Goodbye, Tater Tot. I'm so sorry for what I've done. Please forgive me for taking what wasn't mine and for ending my own life. With love and regret, Gloria

“Tater Tot?” the detective asked.

Tears sprung into Kelsey's eyes. “It was her pet name for me.”

He was quiet, waiting for her to go on, so she explained. “My last name is Tate. When I first started working at the office, she would refer to me as Little Tate and my father as Big Tate. I guess it just evolved over time. Somehow Little Tate became Tater Tot.”

The detective nodded, a flash of pity reflected in his eyes. “Any idea what she's talking about where she says ‘Forgive me for taking what wasn't mine'? What did she take?”

Kelsey shook her head slowly. “I don't have a clue.”

Truly, she was stunned. Unable to stop reading and rereading Gloria's
message, she kept zeroing in on those four words:
ending my own life
. There was nothing ambiguous about that at all. Either someone had murdered her and faked this note, or Gloria really had killed herself.

“How did she…What method…” Kelsey cleared her throat and tried again. “I mean, I know I saw the body and all, but I don't understand how it worked. Technically speaking, I mean. How did she do it? For that matter, how do you know it wasn't an accident?”

Another ding of the elevator, and this time the person who came around the corner was the one Kelsey had been waiting for all along: her brother Matt. Tall and lean with a runner's build and a friendly face, he was the most beautiful sight she'd seen in a long time. The moment he spotted her, he rushed to her side and pulled her into a hug.

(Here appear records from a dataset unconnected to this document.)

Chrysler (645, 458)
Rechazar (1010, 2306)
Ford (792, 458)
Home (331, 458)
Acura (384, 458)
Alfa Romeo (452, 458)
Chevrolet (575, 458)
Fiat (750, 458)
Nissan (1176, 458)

Kindly, the detective excused himself for a few minutes and left the room. While he was gone, Kelsey brought her brother up to speed on all that had happened—both this afternoon and this evening.

When she was finished, Ephraim said, “Looks like you're in good hands now, so I guess I'll head out.”

They both thanked him for staying until Matt got there, and then he was on his way.

Once they were alone, Matt caught Kelsey up on his side of things, saying that when he saw the news clip and then couldn't reach her on the phone, he had headed straight over to their parents' house. Sure enough, as Kelsey had suspected, they were home. They had just stopped answering their calls after the fourth or fifth intrusion by a reporter.